The divide is exacerbated daily by politicians and media using the conflict for their own ambitions, as well as by ordinary citizens taking the law into their own hands in acts of misguided patriotism. Anti-Christian elements also strategically exploit the conflict to provoke and justify violence against Christians.
Pastors, Families Threatened
Pastor Wasantha Bandara, 28, who serves a small congregation of H.B.I. Ministries in Udugama village in the Galle district (Southern Province), and his family experienced the cruel reality of this phenomenon on March 2.
“For over two hours, a crowd of more than 200 villagers including Buddhist clergy and temple officials surrounded our home and threatened us to leave the village or face death,” Pastor Bandara said.
Referring to the ethnic identity of the pastor’s 24-year-old wife, who is Tamil, and the minority Tamil congregation he ministers to, the mob suggested that if he did not comply, there could be accusations of complicity in terrorist activities against him and the church.
“It is too dangerous for them to stay on,” said a senior pastor of the church. “This is not the first threat they received.” In February, he said, three men walked into the church Sunday school armed with clubs and threatened Pastor Bandara.
The pastor, his wife, their 11-month-old baby, 3-year-old son and the wife’s grandmother, who lived in the house, have been evacuated to a safe location.
A few hours after the mob threatened Pastor Bandara, many miles away in the remote, northern district of Mulaitivu, a pastor who goes by a single name, Suganthan, and his family experienced a terrifying brush with death.
Pastor Suganthan, his wife, their child and two others were asleep inside his church, Zion Mount Prayer House, during the early morning hours of March 3 when the building was set on fire.

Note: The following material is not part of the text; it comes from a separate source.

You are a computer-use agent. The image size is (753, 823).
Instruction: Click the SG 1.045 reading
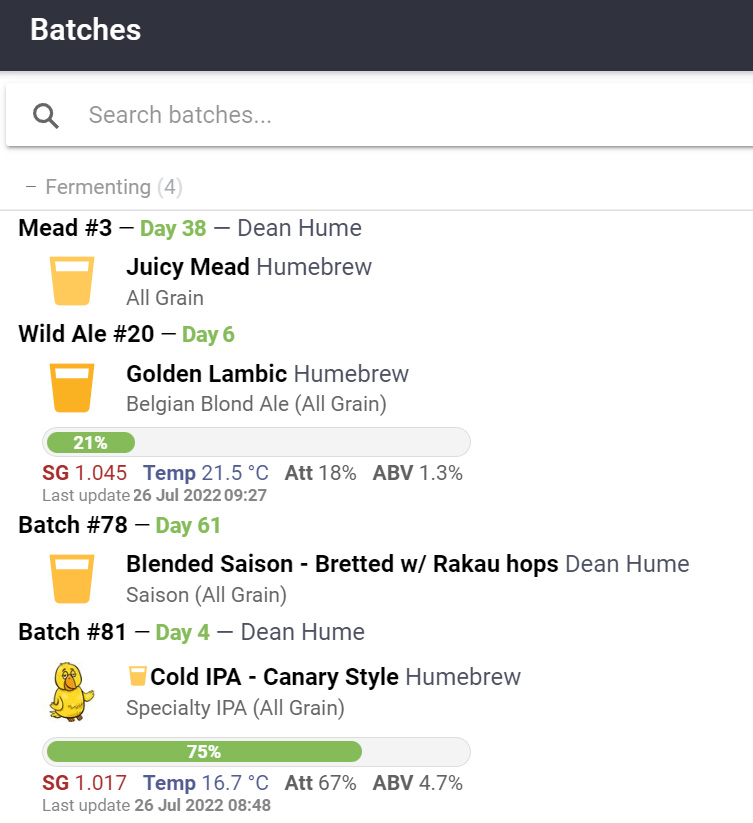click(84, 473)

Woken by the noise and heat of the flames, the family escaped the fire.
Godfrey Yogarajah, general secretary of the National Christian Evangelical Alliance of Sri Lanka, said all citizens of the country have a right to live without fear of being attacked or harassed because of their religious beliefs or ethnicity.
“It is our hope and prayer that justice will prevail, and Christians in this country will be free to worship and practice their faith unhindered by violent elements,” he said.